Activities ::
a) Answer these questions using the ontology blog excerpt:
(i) On what date was the post announcing the first OBO Foundry ontologies published?
(ii) Which two candidates came close to OBO Foundry membership but need more extensive revision first?
(iii) Which agency funded the Hymenoptera Ontology?
b) Rewrite the ontology blog excerpt starting with "The Editors recommend" and going on through "after the fact.", changing "preferred targets" to "primary targets".
c) List every ontology that the ontology blog excerpt names as part of the first set included in the OBO Foundry.

Passage for review ::
'''

By the end of the call, attendees had more questions than answers.

Wouldn't the open approach taken by the Open Biomedical Ontologies (OBO) Foundry serve the purpose of interoperability better? Shouldn't the United States redirect at least some of its investment in SNOMED CT into truly open standards?

Friday, March 5, 2010

First OBO Foundry Ontologies Announced

The OBO Foundry Coordinating Editors today announced the first set of ontologies to be included in the OBO Foundry. They are:
  • CHEBI: Chemical Entities of Biological Interest
  • GO: Gene Ontology
  • PATO: Phenotypic Quality Ontology
  • PRO: Protein Ontology
  • XAO: Xenopus Anatomy Ontology
  • ZFA: Zebrafish Anatomy Ontology
Candidates that came close to membership but require more extensive revision first include the Cell Ontology (CL) and the Foundational Model of Anatomy (FMA). In particular, the FMA requires an open source license.

The Editors recommend that these ontologies ...serve as preferred targets for community convergence.

We agree.

Tuesday, February 16, 2010

Hymenoptera Ontology Receives NSF Funding

Somehow, we always seem to find out that ontology projects receive funding well after the fact.

Nevertheless, here is another one. The Hymenoptera Ontology has received funding from the National Science Foundation. The funding started on April 1, 2009.

'''

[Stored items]

'''

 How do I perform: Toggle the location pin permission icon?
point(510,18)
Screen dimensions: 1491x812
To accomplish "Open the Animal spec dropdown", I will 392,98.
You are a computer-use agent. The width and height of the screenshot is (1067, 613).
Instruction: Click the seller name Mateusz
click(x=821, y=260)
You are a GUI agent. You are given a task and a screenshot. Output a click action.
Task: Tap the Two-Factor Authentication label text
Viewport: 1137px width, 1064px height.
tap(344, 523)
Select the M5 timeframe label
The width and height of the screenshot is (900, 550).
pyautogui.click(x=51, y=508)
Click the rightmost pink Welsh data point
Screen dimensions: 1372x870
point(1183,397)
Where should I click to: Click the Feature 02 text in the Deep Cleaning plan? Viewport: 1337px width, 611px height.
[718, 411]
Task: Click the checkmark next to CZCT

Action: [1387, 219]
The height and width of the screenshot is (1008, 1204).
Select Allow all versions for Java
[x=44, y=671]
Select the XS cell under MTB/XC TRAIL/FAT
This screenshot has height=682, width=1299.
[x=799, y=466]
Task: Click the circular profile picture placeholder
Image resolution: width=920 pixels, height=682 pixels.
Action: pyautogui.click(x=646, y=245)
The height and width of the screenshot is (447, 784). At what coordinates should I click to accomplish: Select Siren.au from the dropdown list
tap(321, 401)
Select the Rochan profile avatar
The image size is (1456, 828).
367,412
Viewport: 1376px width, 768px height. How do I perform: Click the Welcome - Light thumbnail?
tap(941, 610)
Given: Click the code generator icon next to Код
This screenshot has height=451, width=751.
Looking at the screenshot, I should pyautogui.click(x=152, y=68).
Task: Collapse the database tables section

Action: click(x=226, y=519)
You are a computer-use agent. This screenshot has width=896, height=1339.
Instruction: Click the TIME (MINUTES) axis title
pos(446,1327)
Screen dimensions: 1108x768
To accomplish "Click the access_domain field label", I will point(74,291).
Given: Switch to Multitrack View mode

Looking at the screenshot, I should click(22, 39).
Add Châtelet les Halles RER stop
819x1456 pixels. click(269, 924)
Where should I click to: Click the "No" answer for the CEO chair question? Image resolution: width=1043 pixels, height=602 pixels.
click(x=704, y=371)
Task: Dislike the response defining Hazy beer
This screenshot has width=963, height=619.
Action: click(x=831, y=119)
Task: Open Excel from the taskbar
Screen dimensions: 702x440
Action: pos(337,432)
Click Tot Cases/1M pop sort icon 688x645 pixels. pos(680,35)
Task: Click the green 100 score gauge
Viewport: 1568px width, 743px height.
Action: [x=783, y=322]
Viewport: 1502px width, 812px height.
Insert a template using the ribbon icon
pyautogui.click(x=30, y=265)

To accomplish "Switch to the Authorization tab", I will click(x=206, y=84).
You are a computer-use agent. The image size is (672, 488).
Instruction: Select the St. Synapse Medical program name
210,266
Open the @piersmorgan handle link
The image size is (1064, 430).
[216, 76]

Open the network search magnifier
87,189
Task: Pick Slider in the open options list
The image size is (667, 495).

'''

Outputs in order ::
a)
(i) Friday, March 5, 2010
(ii) The Cell Ontology (CL) and the Foundational Model of Anatomy (FMA)
(iii) The National Science Foundation

b)
The Editors recommend that these ontologies ...serve as primary targets for community convergence.

We agree.

Tuesday, February 16, 2010

Hymenoptera Ontology Receives NSF Funding

Somehow, we always seem to find out that ontology projects receive funding well after the fact.

c)
- CHEBI: Chemical Entities of Biological Interest
- GO: Gene Ontology
- PATO: Phenotypic Quality Ontology
- PRO: Protein Ontology
- XAO: Xenopus Anatomy Ontology
- ZFA: Zebrafish Anatomy Ontology